[Dataset items]
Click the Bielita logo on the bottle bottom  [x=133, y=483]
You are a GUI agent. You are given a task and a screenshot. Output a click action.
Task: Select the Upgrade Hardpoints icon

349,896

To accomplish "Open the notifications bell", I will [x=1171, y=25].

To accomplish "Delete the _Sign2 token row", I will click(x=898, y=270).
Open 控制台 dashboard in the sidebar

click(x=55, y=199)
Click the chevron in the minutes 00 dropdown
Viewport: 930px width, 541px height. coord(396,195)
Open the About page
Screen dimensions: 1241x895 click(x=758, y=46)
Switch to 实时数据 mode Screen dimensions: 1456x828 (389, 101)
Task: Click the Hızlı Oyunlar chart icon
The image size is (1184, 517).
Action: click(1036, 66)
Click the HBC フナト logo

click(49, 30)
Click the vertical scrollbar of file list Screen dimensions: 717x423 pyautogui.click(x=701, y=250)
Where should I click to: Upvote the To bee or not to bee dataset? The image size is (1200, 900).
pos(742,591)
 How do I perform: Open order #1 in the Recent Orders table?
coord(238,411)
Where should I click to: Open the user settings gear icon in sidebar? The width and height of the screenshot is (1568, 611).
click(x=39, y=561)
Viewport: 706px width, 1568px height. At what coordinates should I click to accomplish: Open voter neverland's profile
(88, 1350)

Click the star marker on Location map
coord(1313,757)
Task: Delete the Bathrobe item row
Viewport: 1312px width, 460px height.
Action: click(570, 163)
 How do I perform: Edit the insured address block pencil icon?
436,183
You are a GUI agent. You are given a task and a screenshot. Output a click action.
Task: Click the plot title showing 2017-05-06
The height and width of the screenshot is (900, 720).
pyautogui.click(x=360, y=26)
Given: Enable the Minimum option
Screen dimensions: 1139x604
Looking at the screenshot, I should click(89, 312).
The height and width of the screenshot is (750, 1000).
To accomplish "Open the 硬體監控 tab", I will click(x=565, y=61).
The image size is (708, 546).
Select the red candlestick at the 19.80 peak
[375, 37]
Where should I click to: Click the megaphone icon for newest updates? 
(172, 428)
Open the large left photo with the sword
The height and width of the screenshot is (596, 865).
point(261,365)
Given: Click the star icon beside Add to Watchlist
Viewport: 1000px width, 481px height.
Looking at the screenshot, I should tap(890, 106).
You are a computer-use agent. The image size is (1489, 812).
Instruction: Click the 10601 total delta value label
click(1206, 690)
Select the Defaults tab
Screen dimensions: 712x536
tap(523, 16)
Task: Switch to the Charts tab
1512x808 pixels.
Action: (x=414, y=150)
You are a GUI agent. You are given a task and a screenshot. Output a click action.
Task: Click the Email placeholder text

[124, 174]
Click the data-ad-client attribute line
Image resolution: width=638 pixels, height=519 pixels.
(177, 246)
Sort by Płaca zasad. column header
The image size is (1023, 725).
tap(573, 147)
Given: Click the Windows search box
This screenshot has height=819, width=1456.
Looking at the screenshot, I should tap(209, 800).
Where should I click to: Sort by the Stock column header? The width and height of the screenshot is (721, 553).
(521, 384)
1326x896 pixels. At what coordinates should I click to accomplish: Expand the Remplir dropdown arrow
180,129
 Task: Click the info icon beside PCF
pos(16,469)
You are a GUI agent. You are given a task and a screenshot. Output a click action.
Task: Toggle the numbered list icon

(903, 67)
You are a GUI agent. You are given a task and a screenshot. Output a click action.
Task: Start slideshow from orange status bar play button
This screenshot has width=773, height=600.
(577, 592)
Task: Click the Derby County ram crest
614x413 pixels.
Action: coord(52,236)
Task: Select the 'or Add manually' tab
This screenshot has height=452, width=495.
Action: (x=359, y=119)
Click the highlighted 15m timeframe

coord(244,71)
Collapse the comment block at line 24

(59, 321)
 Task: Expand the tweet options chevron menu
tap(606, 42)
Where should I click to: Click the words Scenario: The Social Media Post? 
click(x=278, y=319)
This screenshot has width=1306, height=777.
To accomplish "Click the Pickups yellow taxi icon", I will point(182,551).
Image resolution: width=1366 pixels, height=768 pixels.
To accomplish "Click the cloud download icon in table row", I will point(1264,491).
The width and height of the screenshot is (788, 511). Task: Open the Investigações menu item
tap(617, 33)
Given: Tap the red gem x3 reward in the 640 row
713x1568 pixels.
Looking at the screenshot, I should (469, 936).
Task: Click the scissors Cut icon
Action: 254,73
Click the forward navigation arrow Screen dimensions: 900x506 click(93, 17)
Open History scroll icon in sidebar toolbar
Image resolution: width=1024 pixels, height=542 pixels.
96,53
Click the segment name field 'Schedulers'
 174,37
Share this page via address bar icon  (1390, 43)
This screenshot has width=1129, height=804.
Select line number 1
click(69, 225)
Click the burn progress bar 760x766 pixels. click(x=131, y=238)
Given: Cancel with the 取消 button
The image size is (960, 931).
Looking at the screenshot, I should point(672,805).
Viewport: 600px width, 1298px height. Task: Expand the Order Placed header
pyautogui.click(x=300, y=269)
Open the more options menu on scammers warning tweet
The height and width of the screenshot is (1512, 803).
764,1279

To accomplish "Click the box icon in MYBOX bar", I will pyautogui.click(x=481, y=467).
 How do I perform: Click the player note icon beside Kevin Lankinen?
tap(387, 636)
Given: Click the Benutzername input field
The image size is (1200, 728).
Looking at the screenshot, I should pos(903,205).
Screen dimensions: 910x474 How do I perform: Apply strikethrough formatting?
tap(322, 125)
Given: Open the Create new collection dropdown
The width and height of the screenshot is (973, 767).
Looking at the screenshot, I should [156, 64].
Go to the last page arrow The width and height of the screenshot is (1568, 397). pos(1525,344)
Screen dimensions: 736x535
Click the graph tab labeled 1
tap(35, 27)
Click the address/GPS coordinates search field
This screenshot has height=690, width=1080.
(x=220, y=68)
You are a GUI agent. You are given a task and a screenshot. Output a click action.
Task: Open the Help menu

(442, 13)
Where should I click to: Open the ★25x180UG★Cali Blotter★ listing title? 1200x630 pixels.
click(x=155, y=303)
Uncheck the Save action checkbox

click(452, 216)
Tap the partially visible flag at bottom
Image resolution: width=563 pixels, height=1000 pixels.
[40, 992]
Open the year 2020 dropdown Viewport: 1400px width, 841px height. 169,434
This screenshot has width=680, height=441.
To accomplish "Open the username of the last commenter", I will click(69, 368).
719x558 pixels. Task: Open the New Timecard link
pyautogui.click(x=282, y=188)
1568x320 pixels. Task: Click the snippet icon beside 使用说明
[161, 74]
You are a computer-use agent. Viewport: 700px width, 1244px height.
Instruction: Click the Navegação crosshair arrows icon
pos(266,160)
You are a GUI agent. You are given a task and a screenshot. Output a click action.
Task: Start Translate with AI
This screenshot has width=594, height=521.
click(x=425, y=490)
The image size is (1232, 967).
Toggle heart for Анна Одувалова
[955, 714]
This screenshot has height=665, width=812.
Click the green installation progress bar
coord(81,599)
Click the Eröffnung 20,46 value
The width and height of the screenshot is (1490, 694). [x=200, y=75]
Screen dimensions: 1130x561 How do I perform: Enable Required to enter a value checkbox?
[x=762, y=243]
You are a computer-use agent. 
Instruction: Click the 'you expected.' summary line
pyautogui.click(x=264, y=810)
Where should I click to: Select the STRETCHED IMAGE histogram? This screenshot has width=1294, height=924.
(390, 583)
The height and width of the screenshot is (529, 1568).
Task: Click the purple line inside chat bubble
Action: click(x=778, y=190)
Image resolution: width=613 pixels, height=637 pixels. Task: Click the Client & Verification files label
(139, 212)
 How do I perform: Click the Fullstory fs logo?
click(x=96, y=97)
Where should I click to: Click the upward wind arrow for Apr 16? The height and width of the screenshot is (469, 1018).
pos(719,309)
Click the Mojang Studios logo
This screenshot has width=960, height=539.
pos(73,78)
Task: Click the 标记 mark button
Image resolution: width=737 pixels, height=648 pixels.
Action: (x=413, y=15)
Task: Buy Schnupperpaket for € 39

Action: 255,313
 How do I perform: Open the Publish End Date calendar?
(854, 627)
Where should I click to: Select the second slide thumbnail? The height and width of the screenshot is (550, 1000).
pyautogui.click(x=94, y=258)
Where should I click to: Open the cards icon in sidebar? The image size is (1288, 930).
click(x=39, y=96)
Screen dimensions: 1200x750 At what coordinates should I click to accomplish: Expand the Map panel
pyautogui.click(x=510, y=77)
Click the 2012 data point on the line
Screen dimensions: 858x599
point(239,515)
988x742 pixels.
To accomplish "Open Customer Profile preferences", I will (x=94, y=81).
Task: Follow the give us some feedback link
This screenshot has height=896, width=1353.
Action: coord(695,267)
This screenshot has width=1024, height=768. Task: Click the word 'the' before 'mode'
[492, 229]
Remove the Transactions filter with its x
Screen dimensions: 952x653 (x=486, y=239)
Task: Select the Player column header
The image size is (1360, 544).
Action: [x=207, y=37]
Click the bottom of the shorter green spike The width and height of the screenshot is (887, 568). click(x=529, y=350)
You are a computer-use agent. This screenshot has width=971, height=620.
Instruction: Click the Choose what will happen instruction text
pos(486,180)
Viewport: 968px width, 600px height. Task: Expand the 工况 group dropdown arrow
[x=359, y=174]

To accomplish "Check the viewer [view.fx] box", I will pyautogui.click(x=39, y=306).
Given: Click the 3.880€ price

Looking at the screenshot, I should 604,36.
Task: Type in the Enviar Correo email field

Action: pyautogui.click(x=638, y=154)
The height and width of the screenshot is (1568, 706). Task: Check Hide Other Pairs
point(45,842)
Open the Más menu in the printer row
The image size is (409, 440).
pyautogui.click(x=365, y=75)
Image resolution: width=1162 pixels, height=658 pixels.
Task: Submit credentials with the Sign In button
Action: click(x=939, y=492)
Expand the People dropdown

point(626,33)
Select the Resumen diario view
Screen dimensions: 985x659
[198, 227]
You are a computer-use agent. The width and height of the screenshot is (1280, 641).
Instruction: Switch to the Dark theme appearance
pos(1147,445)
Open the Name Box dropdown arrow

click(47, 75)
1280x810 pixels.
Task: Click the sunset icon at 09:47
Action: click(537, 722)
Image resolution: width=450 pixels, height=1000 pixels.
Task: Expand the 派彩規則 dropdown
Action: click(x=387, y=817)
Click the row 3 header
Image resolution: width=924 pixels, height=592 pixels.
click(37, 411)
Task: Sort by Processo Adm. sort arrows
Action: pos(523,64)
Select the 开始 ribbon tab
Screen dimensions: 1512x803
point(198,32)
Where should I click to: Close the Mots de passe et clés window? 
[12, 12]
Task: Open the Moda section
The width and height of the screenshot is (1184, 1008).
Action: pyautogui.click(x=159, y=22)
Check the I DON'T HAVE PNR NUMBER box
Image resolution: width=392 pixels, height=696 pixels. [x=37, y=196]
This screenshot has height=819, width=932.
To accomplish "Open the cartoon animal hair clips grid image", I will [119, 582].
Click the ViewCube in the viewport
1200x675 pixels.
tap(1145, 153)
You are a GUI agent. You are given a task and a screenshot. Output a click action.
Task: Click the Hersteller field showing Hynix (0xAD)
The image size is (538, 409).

#### TASK TO CARRY OUT
Find every line in the records above that holds the word "showing", and copy each one.

#### SOLUTION FOR THIS TASK
Task: Click the plot title showing 2017-05-06
Task: Click the Hersteller field showing Hynix (0xAD)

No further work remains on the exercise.